I rise to particularly take note of some of the comments that members opposite have just made. For anyone of the Australian public who is listing to this at the moment—
you really need to consider what both Senators O’Neill and McCarthy have just said. They have talked about the fact that Australia has a growing debt and they are suggesting that the government is walking away from some of its commitments. I ask you to cast your minds back to when the Rudd-Gillard-Rudd governments left office. It was unlike when they inherited government: the books were in balance. We had money in the bank earning interest. When the coalition resumed government, there was a massive national debt and, importantly, the trajectory of the debt was on an increasing level. Ever since the coalition has come into government, it has sought to rein back that debt.

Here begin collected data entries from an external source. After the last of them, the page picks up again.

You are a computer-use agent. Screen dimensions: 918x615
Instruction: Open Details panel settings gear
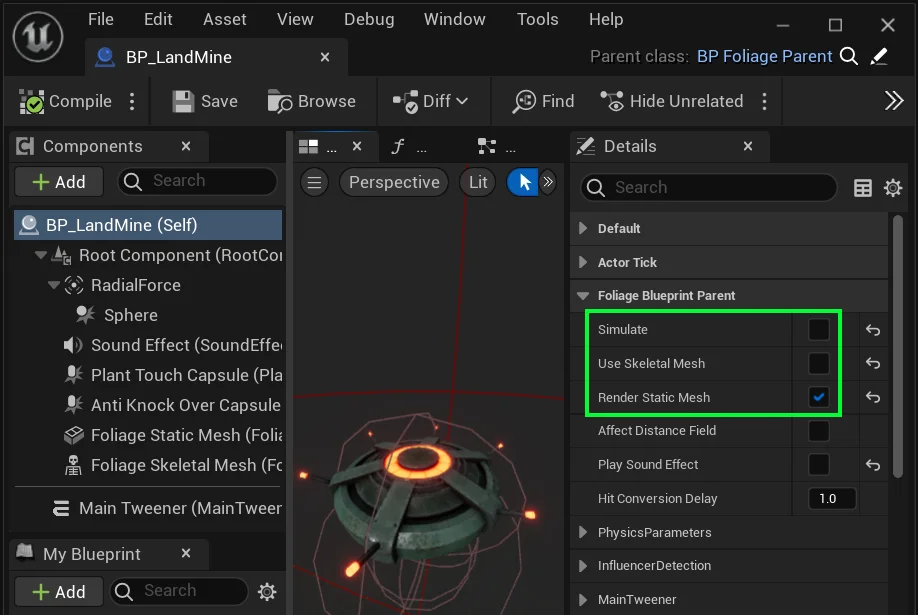[893, 188]
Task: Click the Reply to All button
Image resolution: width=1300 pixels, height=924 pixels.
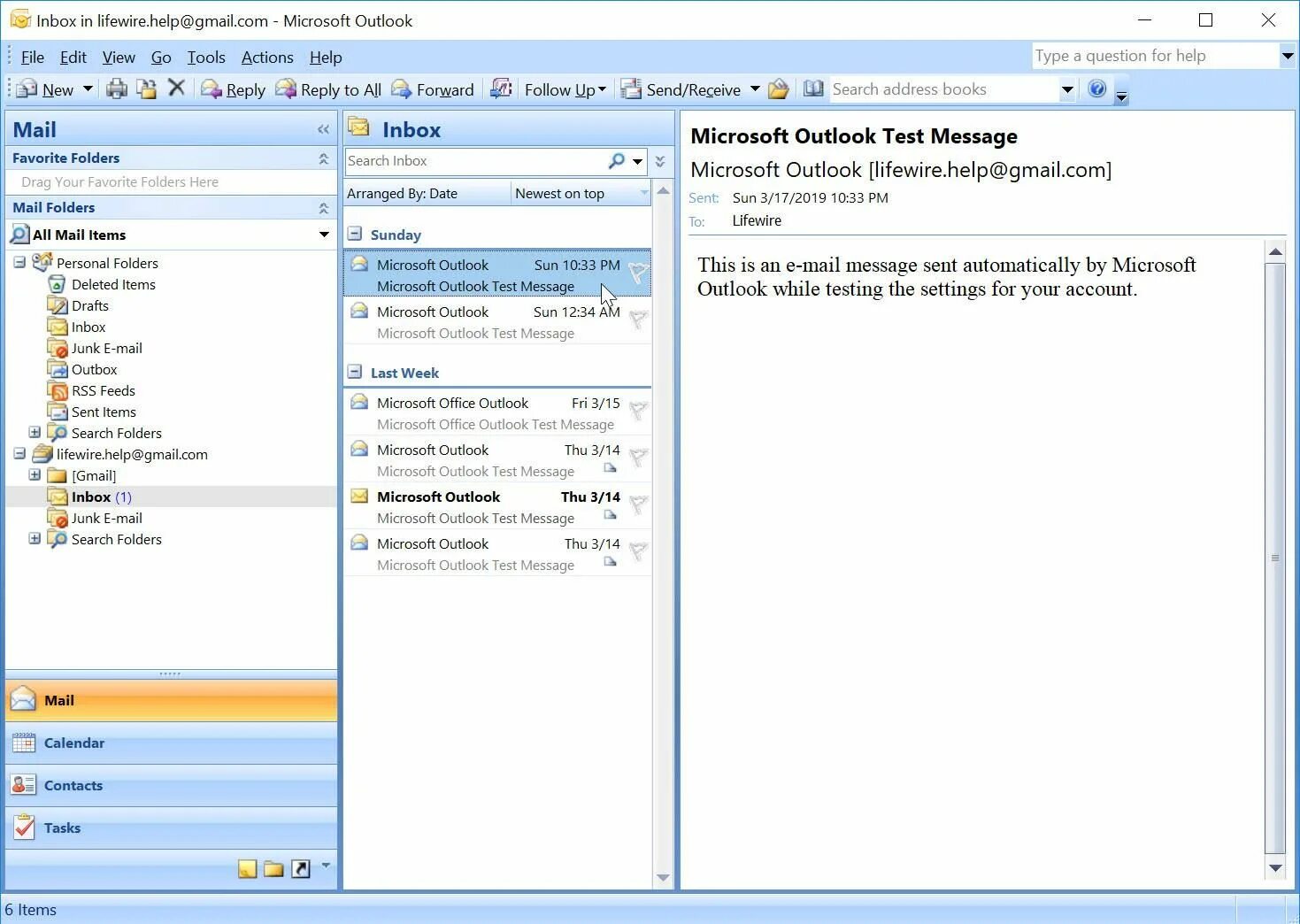Action: (328, 89)
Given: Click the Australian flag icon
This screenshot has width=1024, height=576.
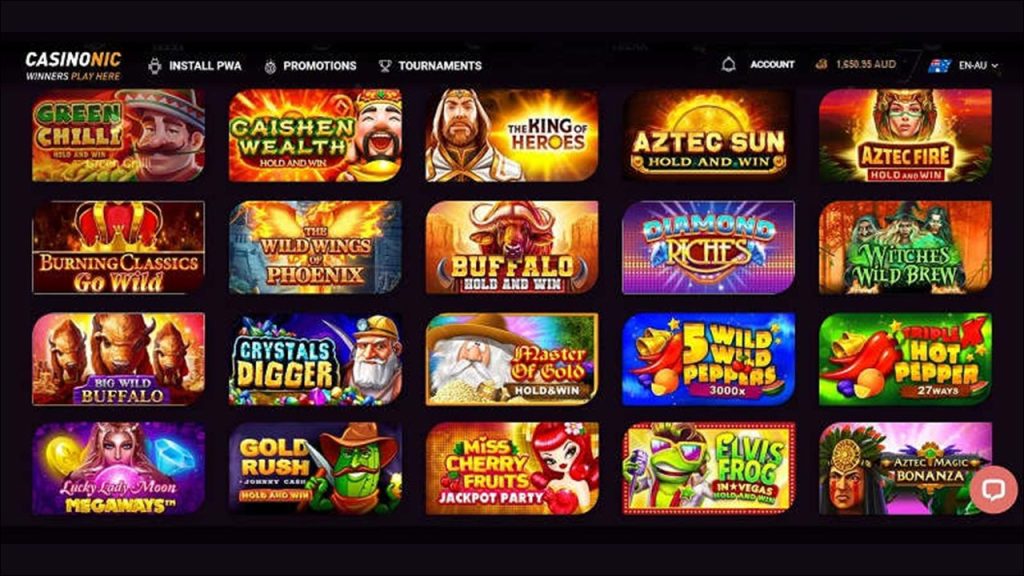Looking at the screenshot, I should point(939,65).
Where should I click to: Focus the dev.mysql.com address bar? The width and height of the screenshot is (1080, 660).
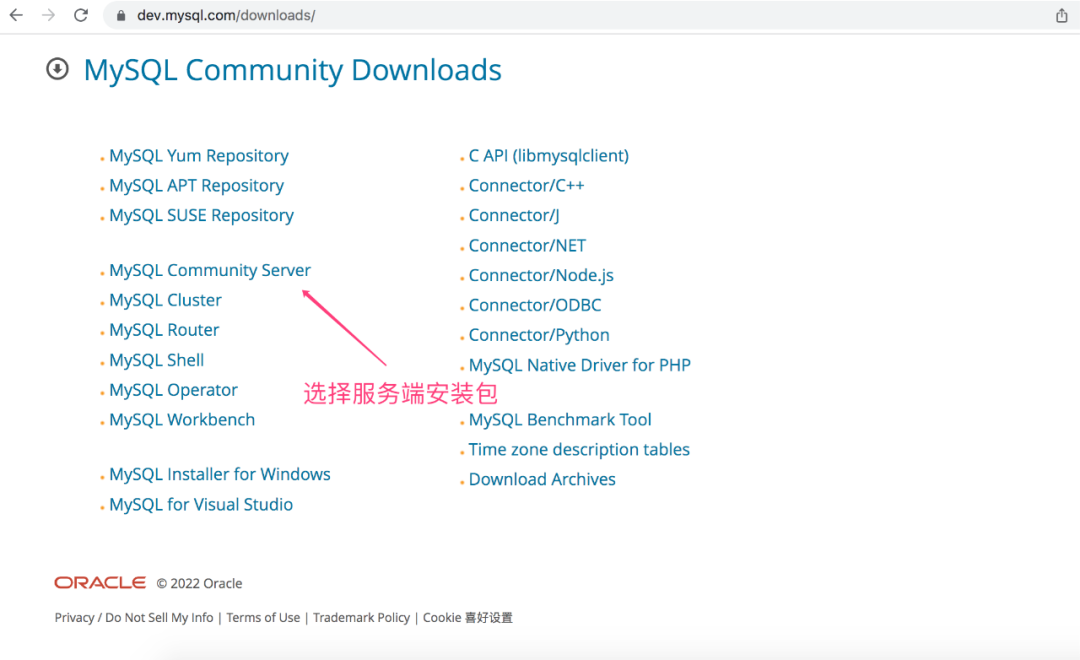pyautogui.click(x=500, y=16)
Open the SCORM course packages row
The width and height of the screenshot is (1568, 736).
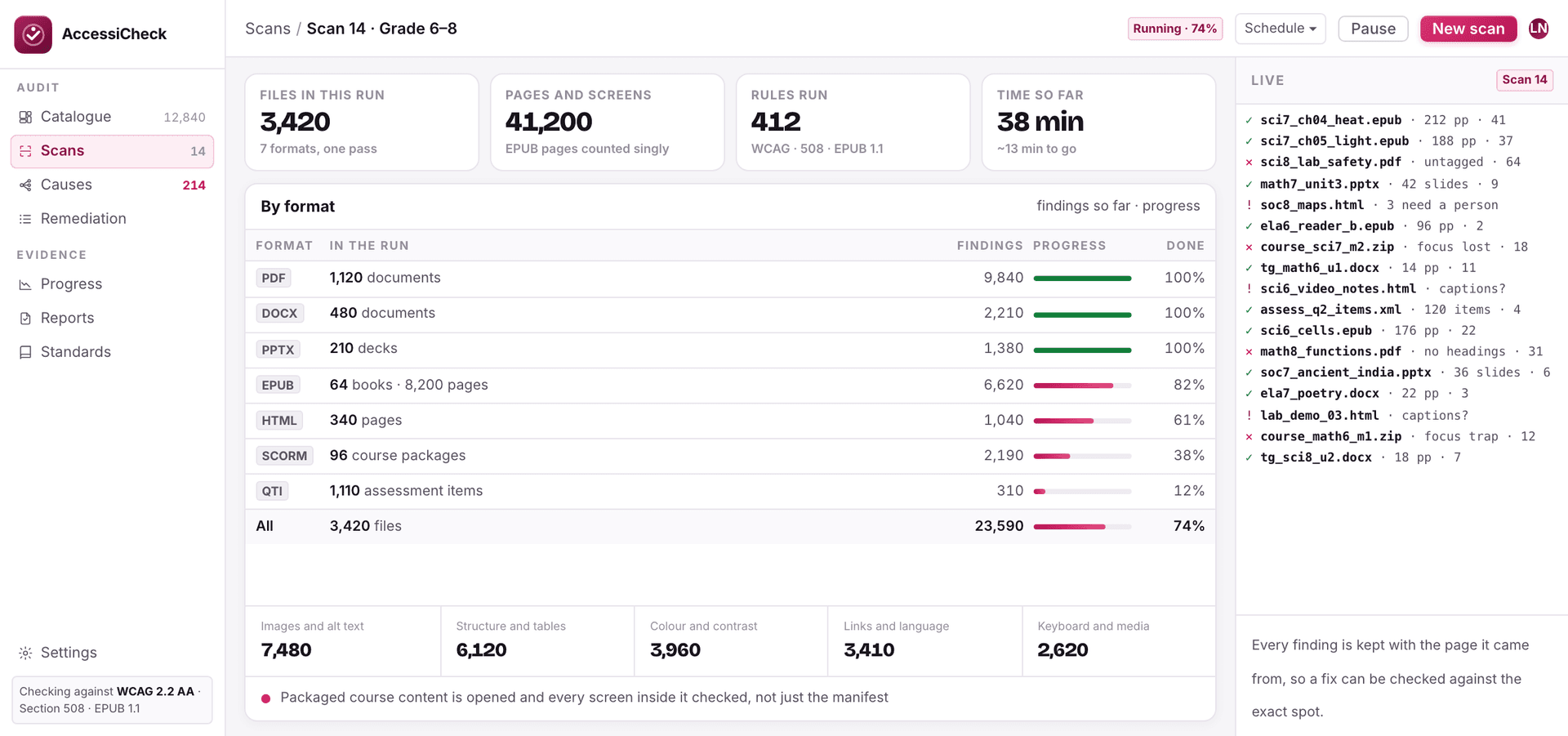pos(730,456)
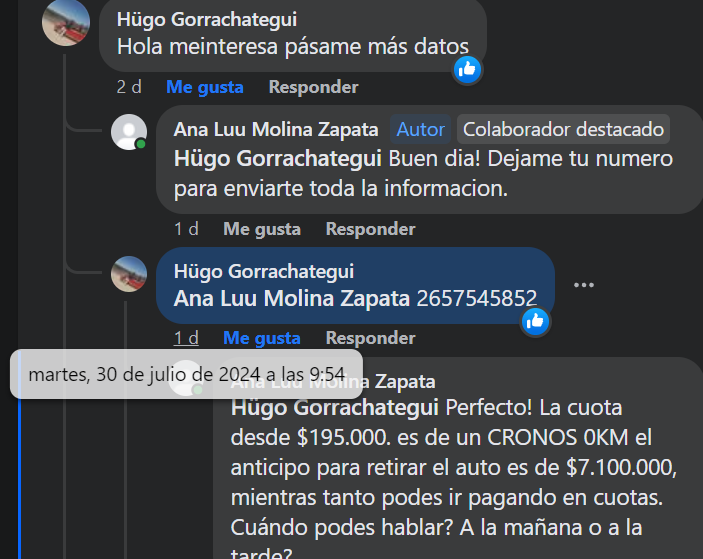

Members opposite should remember the words of the former Prime Minister, Mr Howard, who said that politics is governed by the rules of arithmetic. If the ALP does not support measures that the government brings into this place, to take steps to make savings to rein in that debt—well, guess what?—that debt is going to continue to increase. We have managed, with the support of the crossbench, to get some measures through that will reduce the rate of growth of that debt, but the primary reason that the government has not got its measures through is that the opposition has not supported those measures, so they cannot turn around and say that the government is walking away or not delivering or not fulling election commitments when they are the ones who are voting against the measures that the government has brought forward.
On this issue of tax cuts, it is pure rank political opportunism by the opposition, and particularly by the leader of the opposition. When Mr Shorten was in government, he made the case again and again about why company tax cuts would lead to more employment and benefit the economy. At the moment, we have the ridiculous situation where, for pure politics, we are seeing small and medium businesses being asked to pay some $5 billion more in tax and the opposition at the same time refusing to support measures that will reduce debt by nearly $6 billion. It is pure class warfare when members opposite start talking just about big business and put this label on ‘big business’, but when they were in government, they understood why, for example, other comparative countries to Australia were taking similar measures. The United Kingdom reduced its main corporate tax rate in stages from 30 per cent to 20 per cent. Over the period from 2008 to 2014, Canada has reduced its main corporate tax rate from an average of 36 per cent to 26, and Singapore has come down as low as 17. In the UK, their analysis says that that tax cut has been a central part of the government’s economic strategy, contributing to the economic recovery in that country, business investment and job creation. The University of Oxford found that the corporate tax reforms in the UK increased investment by nearly $11 billion. The UK government have said the long-term impact of corporate tax cuts would increase GDP by up to 1.3 per cent.
In a state like South Australia, where we desperately need to see jobs for young people who have trained in trades or have gone to university and come out as graduates, we see them going interstate at the moment, and part of the reason for that is that we do not have large companies who are prepared to invest in South Australia, creating those job pathways, whether you are a tradie or a graduate. We desperately need to see Australia be a competitive place in the world, because that will attract the capital that will lead to corporate investment, and corporate investment leads to growth in GDP. That gives us the ability to pay for things like education, housing, health and all of the things that we want as Australians. But it starts with investment. It starts with people creating jobs. As the Labor Party well know, it is only because of rank political opportunism that they now deny that corporate tax cuts are not just about the big end of town; they are about delivering jobs for everyday Australians.